SUPPLIED ENTRIES
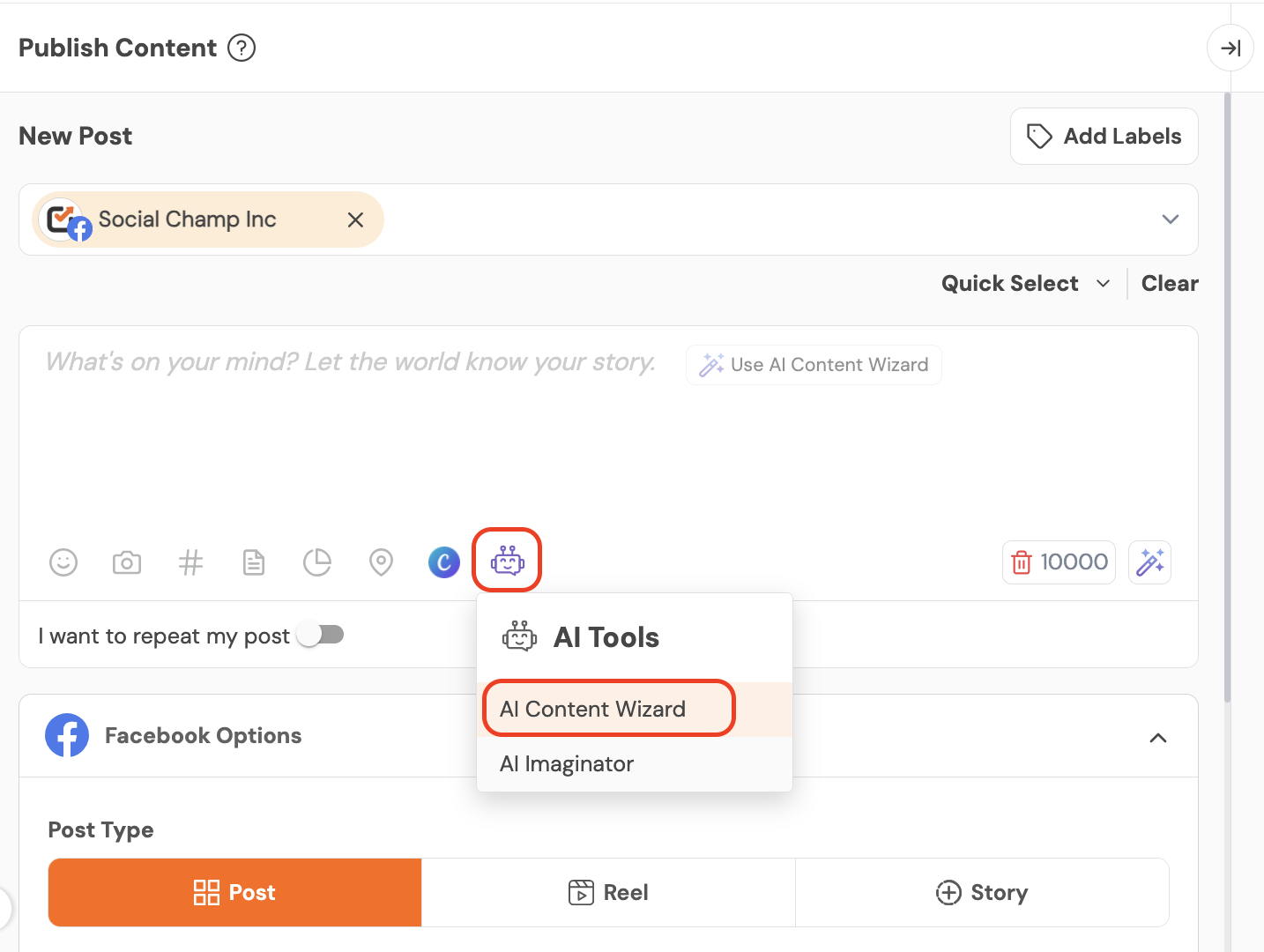Click the hashtag icon in composer
This screenshot has width=1264, height=952.
[x=190, y=562]
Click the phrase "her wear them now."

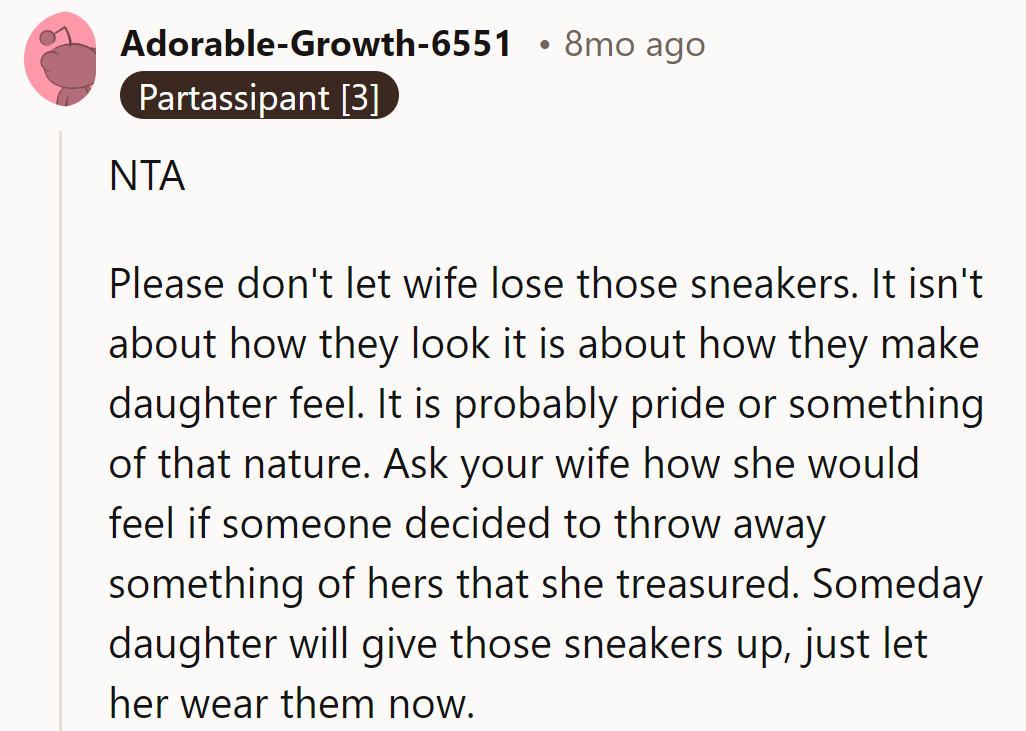click(291, 705)
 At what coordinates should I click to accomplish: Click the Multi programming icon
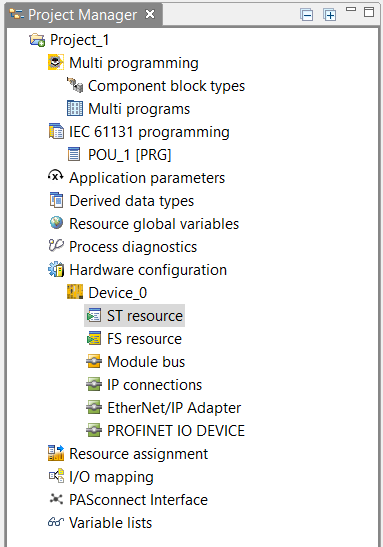[56, 62]
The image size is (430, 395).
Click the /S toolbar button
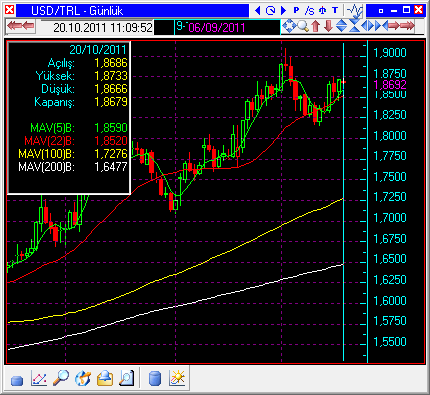(x=309, y=11)
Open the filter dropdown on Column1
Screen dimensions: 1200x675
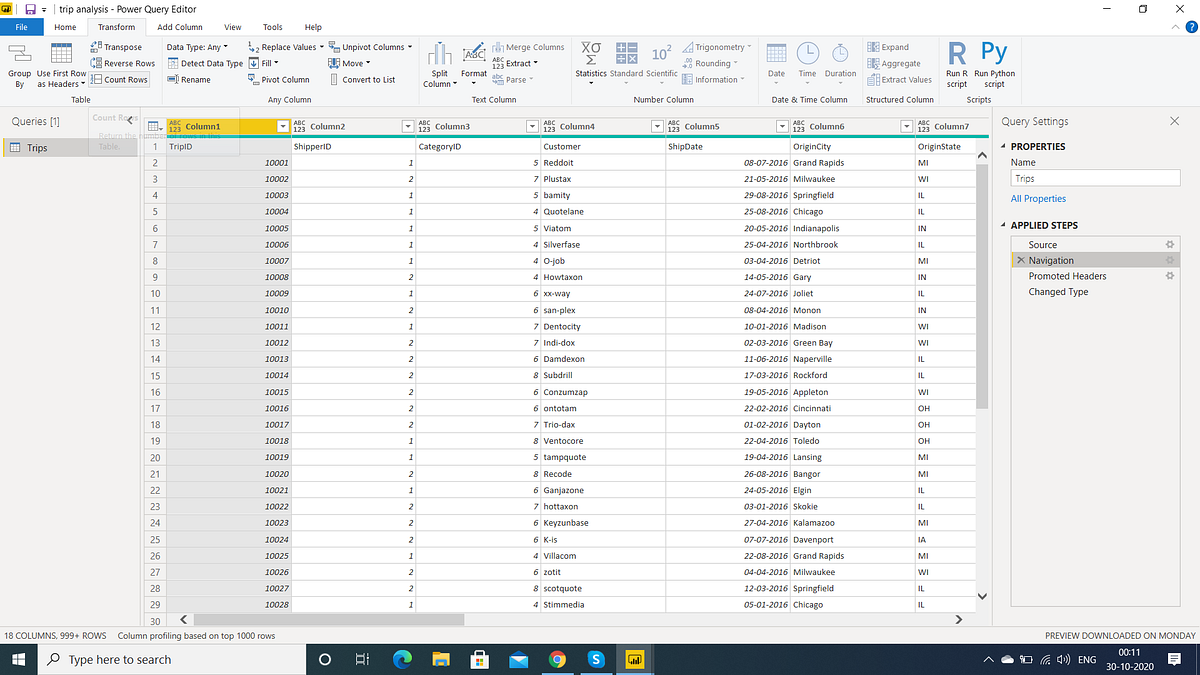pyautogui.click(x=281, y=126)
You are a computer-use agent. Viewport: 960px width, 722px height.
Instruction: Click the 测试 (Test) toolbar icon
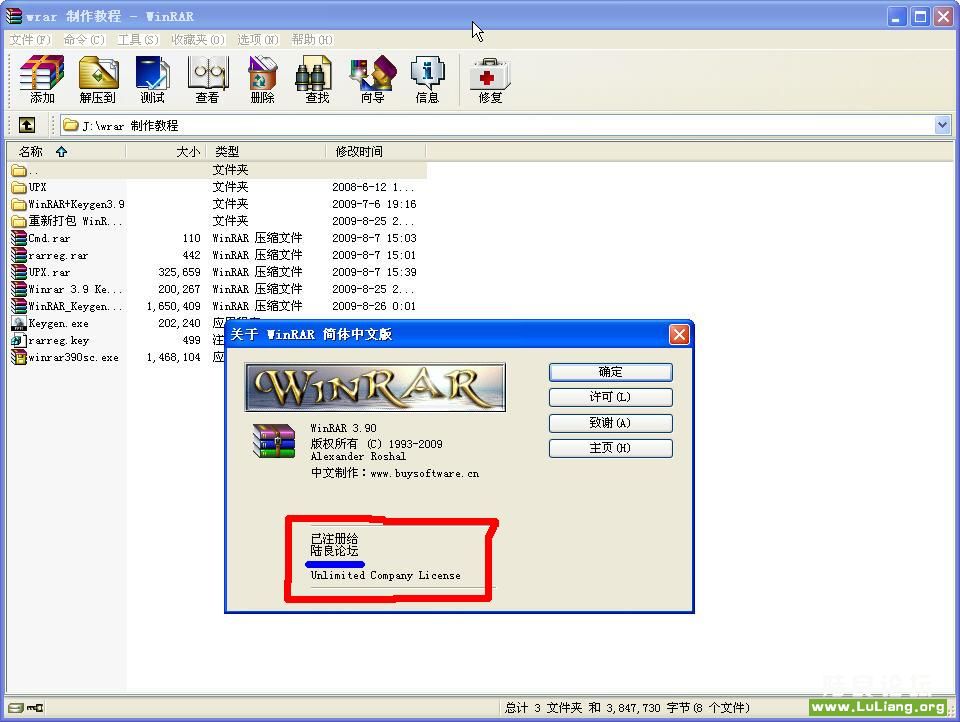(152, 80)
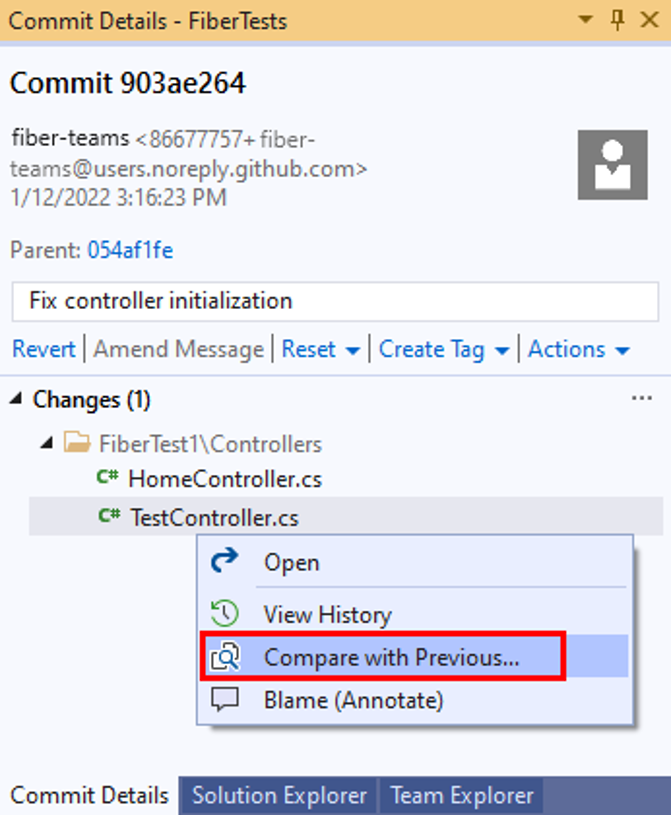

PROBLEM REQUIREMENTS
Your answer must consist solely of the lines from the one containing "Click the phrase" through the last line of the records above, copied exactly, with every picture left out.

REPLY
Click the phrase "her wear them now."

click(291, 705)
 At what coordinates should I click to accomplish: Click the Multi programming icon
[56, 62]
The image size is (430, 395).
Click the /S toolbar button
(x=309, y=11)
Open the filter dropdown on Column1
Screen dimensions: 1200x675
pyautogui.click(x=281, y=126)
You are a computer-use agent. Viewport: 960px width, 722px height.
Instruction: Click the 测试 (Test) toolbar icon
(152, 80)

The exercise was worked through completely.